## [Task]
Whenever the word "item" appears in a line of the data below, copy that line.

•••••

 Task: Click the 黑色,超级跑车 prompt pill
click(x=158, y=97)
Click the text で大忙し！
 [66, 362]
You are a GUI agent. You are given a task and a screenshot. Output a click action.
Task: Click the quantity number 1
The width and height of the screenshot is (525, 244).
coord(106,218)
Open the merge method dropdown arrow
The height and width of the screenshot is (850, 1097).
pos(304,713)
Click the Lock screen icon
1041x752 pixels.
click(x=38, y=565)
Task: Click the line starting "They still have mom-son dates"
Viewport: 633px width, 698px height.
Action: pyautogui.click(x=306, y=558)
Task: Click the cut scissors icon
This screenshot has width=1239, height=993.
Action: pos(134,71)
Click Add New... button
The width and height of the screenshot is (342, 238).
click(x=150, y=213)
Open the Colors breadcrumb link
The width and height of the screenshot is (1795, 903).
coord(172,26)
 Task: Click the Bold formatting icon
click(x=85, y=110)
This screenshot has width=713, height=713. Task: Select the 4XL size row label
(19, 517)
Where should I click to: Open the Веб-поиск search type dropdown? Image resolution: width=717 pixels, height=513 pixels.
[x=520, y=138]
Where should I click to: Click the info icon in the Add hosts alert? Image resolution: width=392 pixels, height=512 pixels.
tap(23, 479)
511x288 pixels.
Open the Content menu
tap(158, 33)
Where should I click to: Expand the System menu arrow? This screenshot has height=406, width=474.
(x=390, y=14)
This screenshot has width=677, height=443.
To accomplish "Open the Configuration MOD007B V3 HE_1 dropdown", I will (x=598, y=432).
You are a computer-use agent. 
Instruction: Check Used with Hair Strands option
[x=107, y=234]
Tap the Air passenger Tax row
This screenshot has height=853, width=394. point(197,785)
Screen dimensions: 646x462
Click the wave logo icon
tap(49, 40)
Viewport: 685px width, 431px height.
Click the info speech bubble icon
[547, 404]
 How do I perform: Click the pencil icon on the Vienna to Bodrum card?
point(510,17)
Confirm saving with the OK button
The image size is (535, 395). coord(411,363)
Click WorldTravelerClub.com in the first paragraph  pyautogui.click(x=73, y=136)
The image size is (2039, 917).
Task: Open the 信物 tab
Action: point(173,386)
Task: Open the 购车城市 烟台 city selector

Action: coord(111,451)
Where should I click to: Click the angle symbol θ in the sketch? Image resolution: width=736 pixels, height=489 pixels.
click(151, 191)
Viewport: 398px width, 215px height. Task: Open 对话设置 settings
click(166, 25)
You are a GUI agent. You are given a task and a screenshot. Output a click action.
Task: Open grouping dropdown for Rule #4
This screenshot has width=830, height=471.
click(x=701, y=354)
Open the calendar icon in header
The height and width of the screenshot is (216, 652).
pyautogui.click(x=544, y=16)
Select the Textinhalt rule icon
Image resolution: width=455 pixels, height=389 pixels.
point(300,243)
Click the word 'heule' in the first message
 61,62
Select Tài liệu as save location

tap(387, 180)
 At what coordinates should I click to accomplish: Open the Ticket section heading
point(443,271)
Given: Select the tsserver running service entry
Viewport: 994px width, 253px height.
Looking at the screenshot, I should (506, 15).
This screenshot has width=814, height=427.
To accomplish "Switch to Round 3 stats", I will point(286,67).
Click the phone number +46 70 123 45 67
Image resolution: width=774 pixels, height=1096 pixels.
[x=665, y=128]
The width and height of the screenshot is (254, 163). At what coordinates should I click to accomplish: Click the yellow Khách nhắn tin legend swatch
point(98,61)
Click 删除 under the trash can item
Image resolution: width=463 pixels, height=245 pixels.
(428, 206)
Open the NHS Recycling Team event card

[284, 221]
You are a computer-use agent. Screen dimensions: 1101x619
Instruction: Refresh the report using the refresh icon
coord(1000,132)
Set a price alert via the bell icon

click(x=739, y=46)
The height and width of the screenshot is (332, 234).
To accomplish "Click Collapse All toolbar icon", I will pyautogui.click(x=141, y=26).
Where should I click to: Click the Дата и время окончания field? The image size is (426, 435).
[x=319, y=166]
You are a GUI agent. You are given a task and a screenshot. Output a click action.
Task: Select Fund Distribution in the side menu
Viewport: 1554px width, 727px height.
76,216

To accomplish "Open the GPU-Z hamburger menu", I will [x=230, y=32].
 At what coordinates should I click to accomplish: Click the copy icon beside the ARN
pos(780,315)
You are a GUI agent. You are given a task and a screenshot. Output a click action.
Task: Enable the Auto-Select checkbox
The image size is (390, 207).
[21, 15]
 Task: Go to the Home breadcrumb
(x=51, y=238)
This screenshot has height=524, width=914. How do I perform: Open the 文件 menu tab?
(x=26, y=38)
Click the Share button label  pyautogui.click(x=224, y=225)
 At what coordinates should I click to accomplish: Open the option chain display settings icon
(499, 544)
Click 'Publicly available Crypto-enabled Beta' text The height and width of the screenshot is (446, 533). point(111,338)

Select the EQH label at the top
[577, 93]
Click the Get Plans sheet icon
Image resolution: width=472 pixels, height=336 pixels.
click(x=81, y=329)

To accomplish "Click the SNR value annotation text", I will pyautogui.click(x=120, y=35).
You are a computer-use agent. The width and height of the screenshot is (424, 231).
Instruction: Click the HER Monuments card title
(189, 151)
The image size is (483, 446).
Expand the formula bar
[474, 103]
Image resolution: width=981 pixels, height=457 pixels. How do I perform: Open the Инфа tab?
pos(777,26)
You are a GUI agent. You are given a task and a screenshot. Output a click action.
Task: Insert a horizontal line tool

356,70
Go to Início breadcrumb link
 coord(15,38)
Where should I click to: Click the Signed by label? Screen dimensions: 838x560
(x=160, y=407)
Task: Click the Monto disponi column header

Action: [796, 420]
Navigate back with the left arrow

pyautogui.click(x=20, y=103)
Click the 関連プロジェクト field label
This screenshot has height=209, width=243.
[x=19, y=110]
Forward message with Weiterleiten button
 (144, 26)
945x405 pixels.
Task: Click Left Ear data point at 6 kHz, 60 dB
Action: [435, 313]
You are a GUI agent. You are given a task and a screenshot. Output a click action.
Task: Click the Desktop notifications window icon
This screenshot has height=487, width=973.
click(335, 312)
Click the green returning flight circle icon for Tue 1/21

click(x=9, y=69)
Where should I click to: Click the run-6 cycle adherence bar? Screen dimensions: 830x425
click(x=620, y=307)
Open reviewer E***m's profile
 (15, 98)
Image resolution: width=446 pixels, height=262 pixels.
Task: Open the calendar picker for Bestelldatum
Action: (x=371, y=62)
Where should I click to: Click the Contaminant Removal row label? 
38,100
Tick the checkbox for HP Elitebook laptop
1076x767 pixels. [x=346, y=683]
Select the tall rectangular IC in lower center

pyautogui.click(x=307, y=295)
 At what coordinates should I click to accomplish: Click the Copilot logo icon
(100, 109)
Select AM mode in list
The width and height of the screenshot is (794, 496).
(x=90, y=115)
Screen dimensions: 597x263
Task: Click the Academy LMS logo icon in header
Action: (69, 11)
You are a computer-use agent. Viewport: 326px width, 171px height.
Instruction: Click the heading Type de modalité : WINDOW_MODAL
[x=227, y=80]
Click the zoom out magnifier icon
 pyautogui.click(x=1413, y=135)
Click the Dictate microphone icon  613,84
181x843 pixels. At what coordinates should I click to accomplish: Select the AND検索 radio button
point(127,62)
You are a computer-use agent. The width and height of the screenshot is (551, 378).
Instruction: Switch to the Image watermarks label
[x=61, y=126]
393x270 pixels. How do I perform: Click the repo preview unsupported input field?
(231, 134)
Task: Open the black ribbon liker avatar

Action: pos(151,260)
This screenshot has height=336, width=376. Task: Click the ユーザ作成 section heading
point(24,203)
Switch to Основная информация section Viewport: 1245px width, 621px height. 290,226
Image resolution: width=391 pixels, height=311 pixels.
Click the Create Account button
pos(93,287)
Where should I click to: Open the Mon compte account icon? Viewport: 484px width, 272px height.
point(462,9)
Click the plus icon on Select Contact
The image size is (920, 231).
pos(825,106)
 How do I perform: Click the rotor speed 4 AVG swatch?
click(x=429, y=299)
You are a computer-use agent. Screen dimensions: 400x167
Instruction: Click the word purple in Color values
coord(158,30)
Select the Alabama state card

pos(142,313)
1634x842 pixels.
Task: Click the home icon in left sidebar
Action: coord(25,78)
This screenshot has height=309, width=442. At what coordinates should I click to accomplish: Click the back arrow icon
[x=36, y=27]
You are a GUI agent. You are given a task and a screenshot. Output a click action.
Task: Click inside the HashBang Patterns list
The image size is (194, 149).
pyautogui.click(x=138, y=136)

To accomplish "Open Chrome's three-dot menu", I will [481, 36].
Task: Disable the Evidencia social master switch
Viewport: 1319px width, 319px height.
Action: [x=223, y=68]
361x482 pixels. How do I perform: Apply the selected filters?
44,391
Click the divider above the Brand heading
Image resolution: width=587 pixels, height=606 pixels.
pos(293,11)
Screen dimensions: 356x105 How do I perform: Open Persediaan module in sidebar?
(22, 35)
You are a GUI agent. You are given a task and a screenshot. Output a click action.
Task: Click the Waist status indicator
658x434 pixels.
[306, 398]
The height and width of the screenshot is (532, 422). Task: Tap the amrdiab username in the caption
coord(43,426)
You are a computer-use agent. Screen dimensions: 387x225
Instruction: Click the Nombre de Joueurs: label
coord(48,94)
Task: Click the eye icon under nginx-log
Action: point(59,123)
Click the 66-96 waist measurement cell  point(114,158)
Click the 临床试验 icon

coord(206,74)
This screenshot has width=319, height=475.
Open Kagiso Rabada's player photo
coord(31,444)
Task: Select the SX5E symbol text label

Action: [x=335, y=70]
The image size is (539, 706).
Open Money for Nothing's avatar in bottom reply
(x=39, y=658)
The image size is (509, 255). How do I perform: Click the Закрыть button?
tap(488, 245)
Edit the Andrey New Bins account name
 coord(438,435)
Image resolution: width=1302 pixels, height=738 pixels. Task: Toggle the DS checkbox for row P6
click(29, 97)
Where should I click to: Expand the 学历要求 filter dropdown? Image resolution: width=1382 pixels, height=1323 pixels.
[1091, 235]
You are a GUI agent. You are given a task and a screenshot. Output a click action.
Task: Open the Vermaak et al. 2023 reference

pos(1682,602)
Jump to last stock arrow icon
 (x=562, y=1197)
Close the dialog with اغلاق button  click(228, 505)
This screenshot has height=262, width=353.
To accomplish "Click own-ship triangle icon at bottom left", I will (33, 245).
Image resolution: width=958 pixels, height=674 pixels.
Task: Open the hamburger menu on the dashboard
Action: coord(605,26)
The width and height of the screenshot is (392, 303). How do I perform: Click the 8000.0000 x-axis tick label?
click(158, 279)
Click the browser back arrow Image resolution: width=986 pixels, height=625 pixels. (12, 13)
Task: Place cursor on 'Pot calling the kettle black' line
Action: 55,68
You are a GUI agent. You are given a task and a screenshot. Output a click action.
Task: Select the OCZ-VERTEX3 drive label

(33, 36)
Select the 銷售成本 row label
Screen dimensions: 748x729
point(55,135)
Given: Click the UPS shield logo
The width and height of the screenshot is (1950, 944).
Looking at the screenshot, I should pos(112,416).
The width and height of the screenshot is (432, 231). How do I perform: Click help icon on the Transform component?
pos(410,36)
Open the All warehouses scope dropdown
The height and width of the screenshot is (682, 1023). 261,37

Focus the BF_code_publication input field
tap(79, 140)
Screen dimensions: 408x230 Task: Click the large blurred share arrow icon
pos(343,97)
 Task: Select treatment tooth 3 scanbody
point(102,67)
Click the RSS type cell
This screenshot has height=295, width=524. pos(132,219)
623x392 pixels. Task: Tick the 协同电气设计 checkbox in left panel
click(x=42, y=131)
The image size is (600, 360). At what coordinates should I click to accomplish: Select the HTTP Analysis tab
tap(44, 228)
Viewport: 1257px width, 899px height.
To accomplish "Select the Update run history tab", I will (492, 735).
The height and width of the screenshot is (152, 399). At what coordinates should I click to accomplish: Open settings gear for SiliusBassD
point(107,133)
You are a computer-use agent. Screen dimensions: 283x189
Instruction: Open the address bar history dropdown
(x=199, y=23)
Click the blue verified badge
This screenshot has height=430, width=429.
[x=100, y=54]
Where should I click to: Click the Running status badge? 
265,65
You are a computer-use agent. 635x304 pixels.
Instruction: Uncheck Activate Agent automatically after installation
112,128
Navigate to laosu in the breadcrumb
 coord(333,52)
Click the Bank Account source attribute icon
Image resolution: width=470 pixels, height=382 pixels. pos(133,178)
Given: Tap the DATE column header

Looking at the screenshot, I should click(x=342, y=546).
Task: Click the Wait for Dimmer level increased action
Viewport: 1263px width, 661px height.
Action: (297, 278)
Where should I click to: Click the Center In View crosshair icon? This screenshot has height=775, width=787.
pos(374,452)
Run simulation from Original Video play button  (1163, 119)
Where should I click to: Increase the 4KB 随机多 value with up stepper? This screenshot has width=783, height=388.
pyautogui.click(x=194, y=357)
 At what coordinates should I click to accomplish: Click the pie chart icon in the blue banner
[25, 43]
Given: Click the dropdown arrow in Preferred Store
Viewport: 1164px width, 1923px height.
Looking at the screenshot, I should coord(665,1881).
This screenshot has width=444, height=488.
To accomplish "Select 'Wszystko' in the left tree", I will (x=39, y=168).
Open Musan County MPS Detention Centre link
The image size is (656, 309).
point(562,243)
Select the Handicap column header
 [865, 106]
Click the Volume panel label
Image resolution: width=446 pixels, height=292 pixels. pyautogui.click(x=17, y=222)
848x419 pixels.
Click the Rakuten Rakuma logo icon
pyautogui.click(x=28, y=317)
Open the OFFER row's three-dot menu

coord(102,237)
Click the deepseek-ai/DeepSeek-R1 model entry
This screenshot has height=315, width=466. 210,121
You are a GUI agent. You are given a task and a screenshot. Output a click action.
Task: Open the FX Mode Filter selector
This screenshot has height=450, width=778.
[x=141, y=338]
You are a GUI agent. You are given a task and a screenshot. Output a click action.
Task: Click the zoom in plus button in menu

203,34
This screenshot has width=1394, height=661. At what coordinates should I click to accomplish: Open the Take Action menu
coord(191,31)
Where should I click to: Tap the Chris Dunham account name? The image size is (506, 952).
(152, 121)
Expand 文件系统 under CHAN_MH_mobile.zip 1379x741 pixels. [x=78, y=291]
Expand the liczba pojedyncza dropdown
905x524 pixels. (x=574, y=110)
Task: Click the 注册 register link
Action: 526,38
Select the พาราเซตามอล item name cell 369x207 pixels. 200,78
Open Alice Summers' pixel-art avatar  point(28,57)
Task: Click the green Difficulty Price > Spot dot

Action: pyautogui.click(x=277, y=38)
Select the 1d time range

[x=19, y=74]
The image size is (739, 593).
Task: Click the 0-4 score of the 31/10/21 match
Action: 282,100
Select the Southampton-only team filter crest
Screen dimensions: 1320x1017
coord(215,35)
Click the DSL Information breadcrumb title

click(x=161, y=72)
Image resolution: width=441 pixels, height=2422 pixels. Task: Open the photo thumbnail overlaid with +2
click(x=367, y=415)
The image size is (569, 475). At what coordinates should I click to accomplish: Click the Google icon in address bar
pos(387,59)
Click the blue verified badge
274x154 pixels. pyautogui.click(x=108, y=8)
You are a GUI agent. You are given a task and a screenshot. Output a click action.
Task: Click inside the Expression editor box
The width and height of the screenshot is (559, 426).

•••••

## [Reply]
Click 删除 under the trash can item
Select the พาราเซตามอล item name cell 369x207 pixels. 200,78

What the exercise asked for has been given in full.